TASK STATEMENT ->
Beginning at the line containing "Termini e condizioni di acquisto (774, 2373)", give again every line through the end of the data, unchanged and with both ends included. Drop any pictures.

[INPUT DATA Boundary: Start]

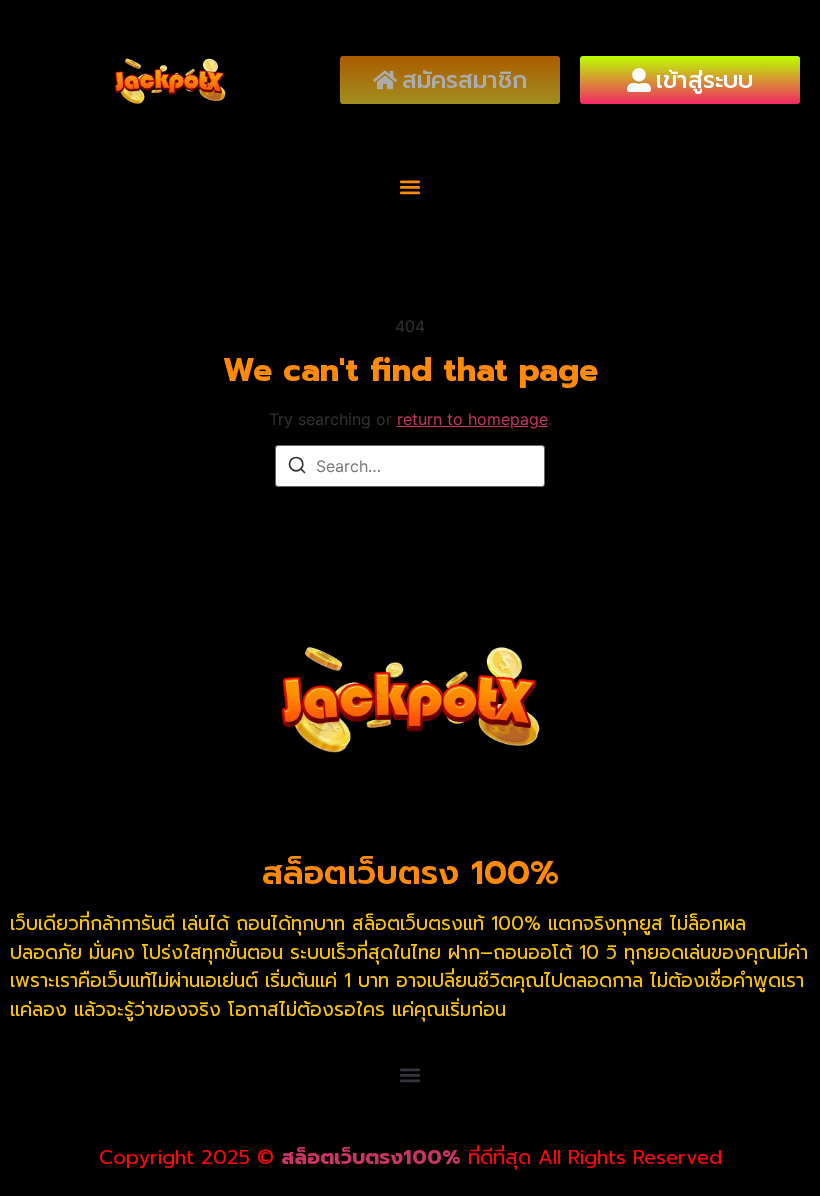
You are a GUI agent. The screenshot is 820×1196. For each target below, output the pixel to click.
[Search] (297, 468)
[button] (410, 186)
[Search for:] (410, 466)
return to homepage (472, 419)
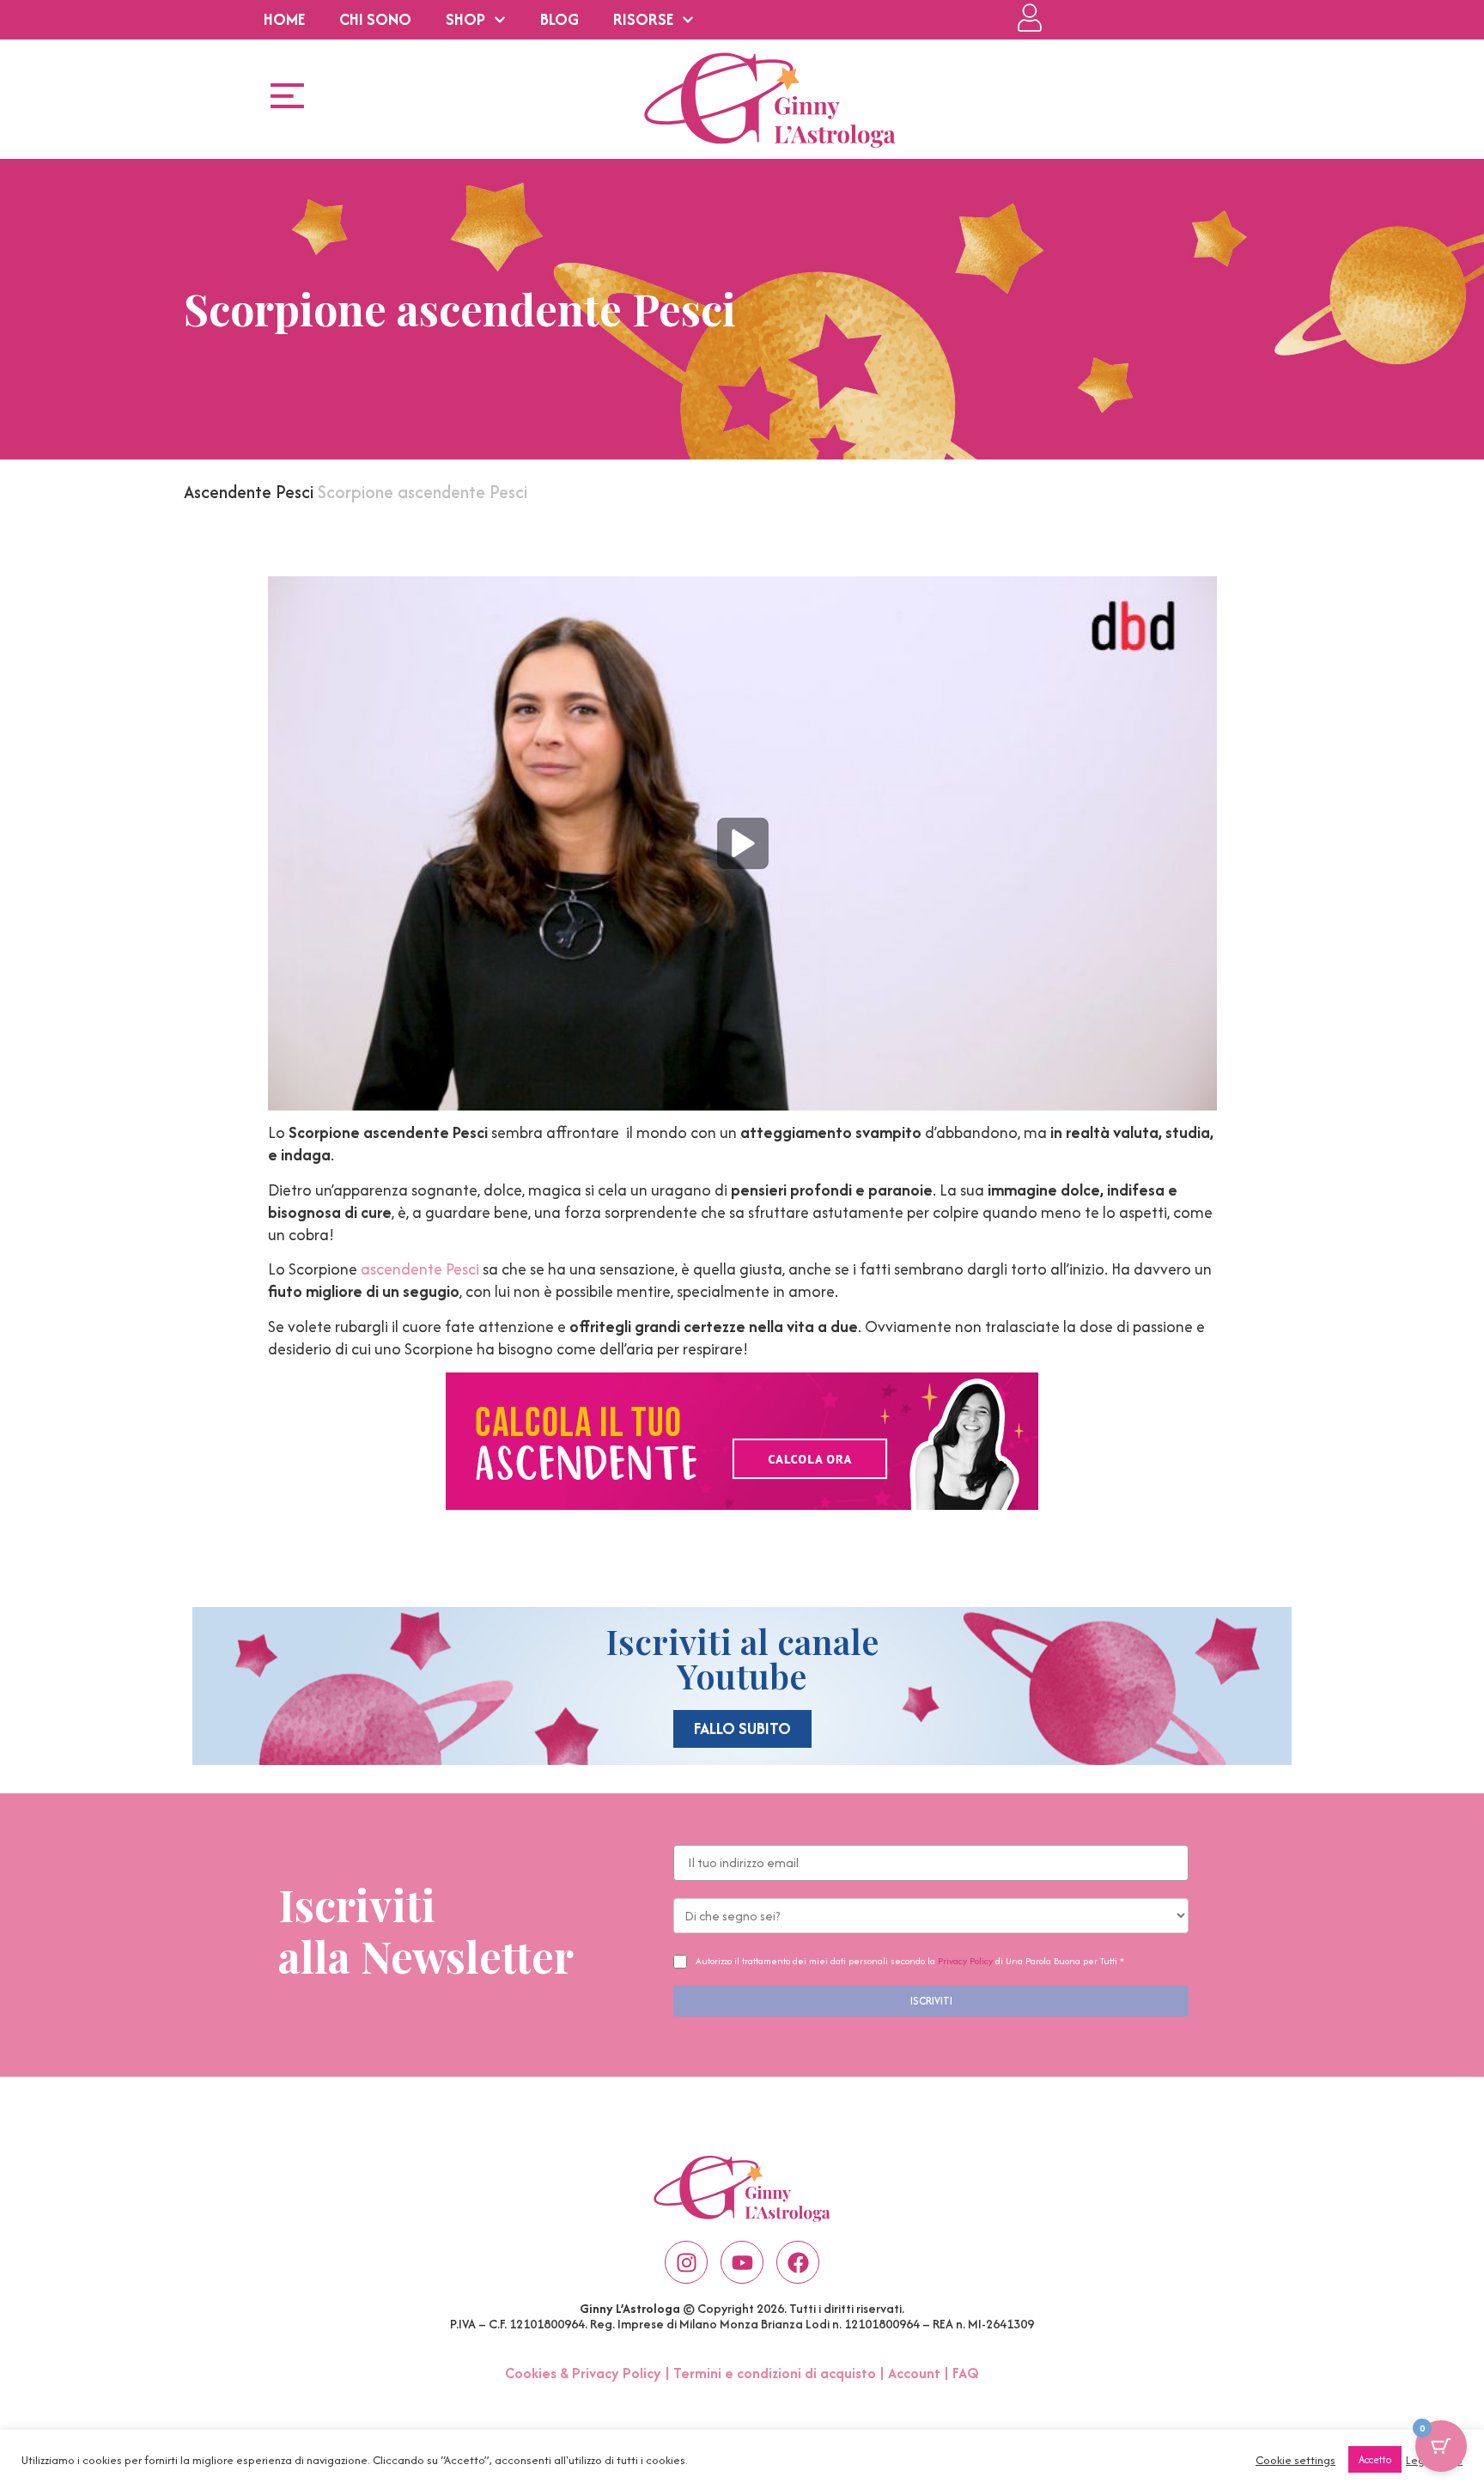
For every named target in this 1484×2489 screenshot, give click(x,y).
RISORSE (643, 19)
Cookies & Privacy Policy (583, 2373)
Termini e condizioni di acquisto (774, 2373)
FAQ (965, 2373)
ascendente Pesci (420, 1269)
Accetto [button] (1375, 2459)
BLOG (559, 19)
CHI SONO (375, 19)
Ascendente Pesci (248, 491)
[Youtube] (742, 2262)
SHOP (465, 19)
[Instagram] (686, 2262)
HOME (284, 19)
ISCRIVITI (931, 2000)
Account (914, 2373)
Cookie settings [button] (1295, 2460)
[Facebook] (797, 2262)
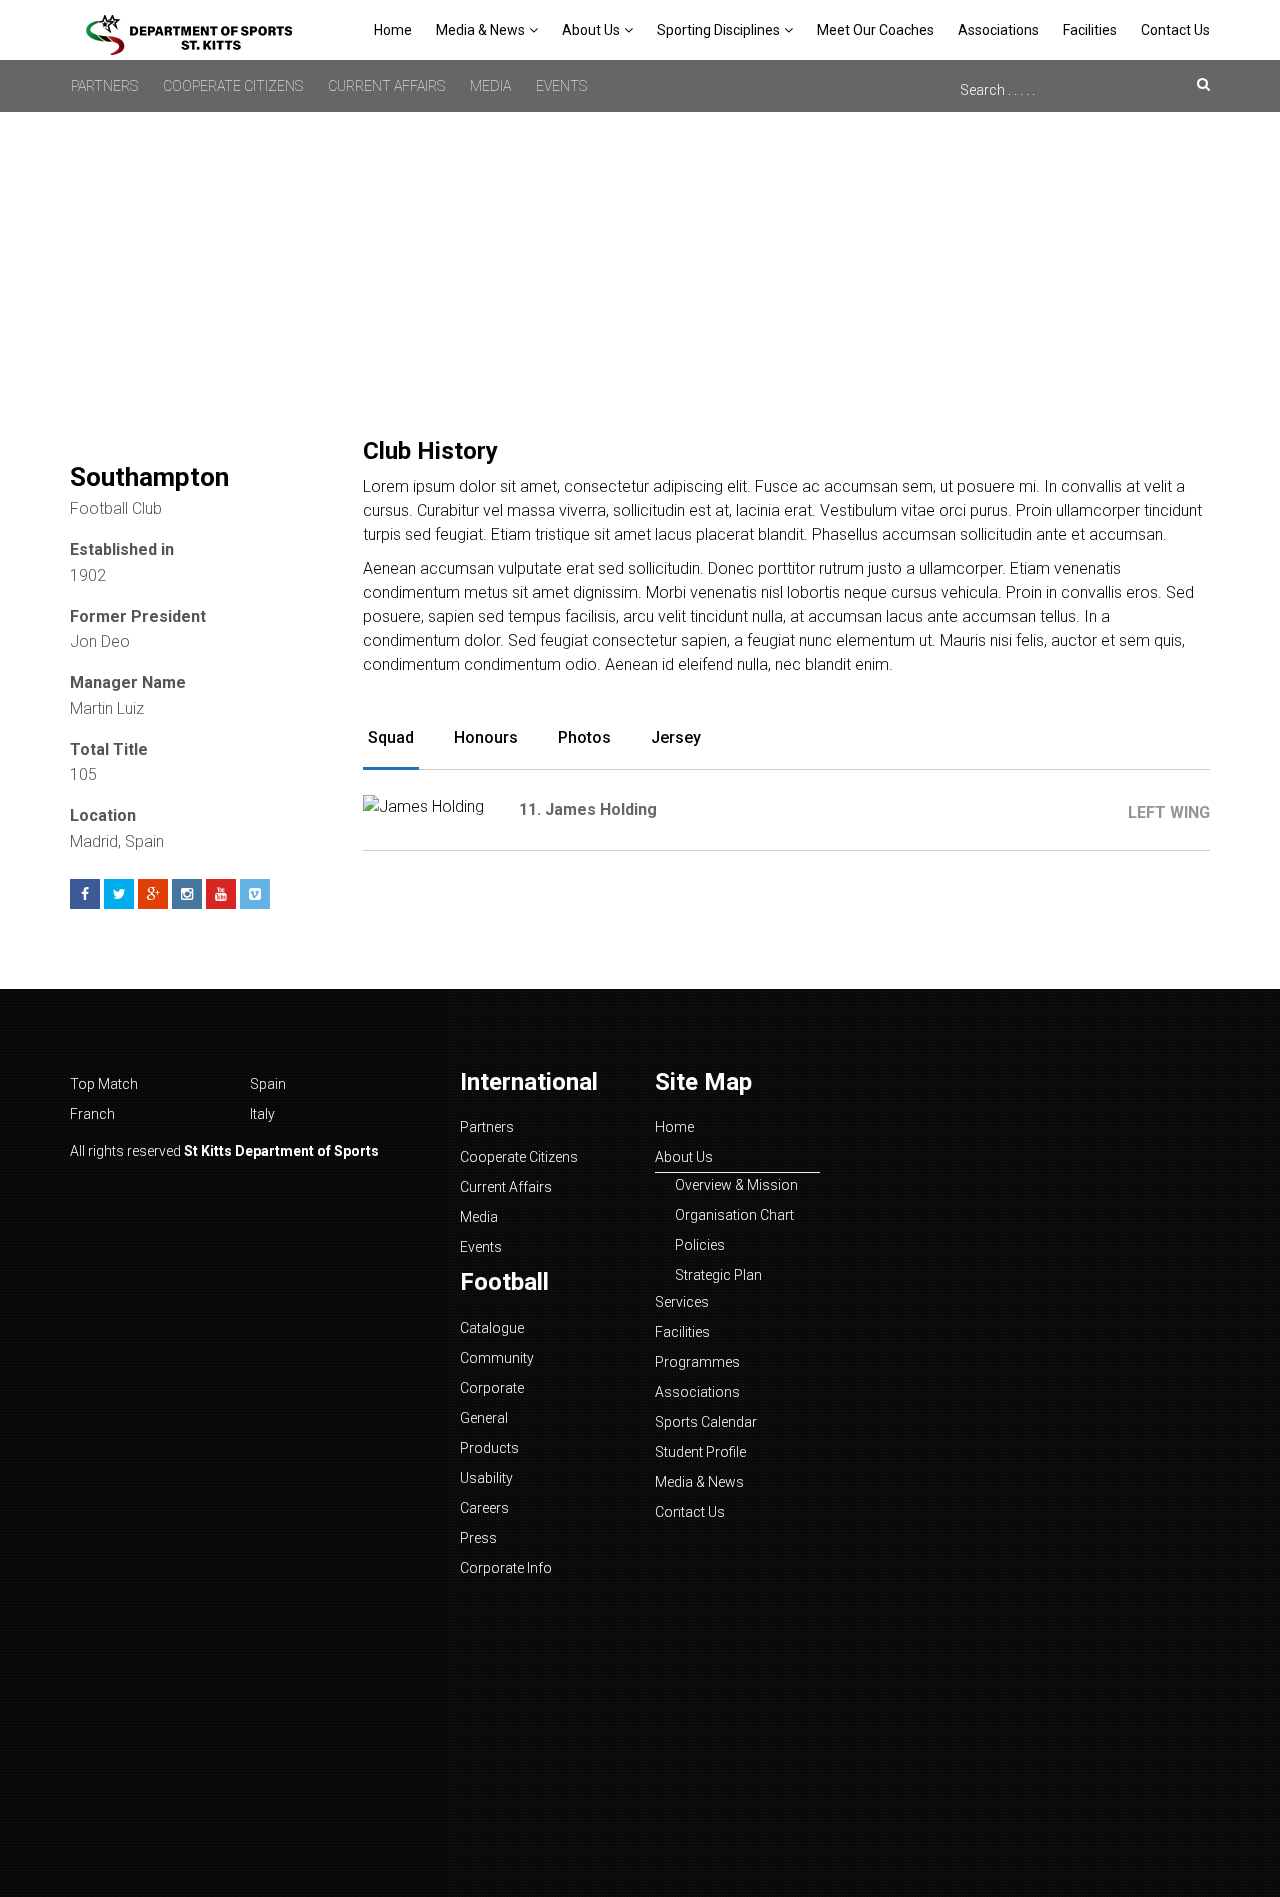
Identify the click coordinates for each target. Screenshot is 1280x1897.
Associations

[INPUT DATA Boundary: End]

RESULT OF THIS EXERCISE ->
Termini e condizioni di acquisto (774, 2373)
FAQ (965, 2373)
ascendente Pesci (420, 1269)
Accetto [button] (1375, 2459)
BLOG (559, 19)
CHI SONO (375, 19)
Ascendente Pesci (248, 491)
[Youtube] (742, 2262)
SHOP (465, 19)
[Instagram] (686, 2262)
HOME (284, 19)
ISCRIVITI (931, 2000)
Account (914, 2373)
Cookie settings [button] (1295, 2460)
[Facebook] (797, 2262)
Identify the click coordinates for each target. Screenshot is 1280x1897.
Associations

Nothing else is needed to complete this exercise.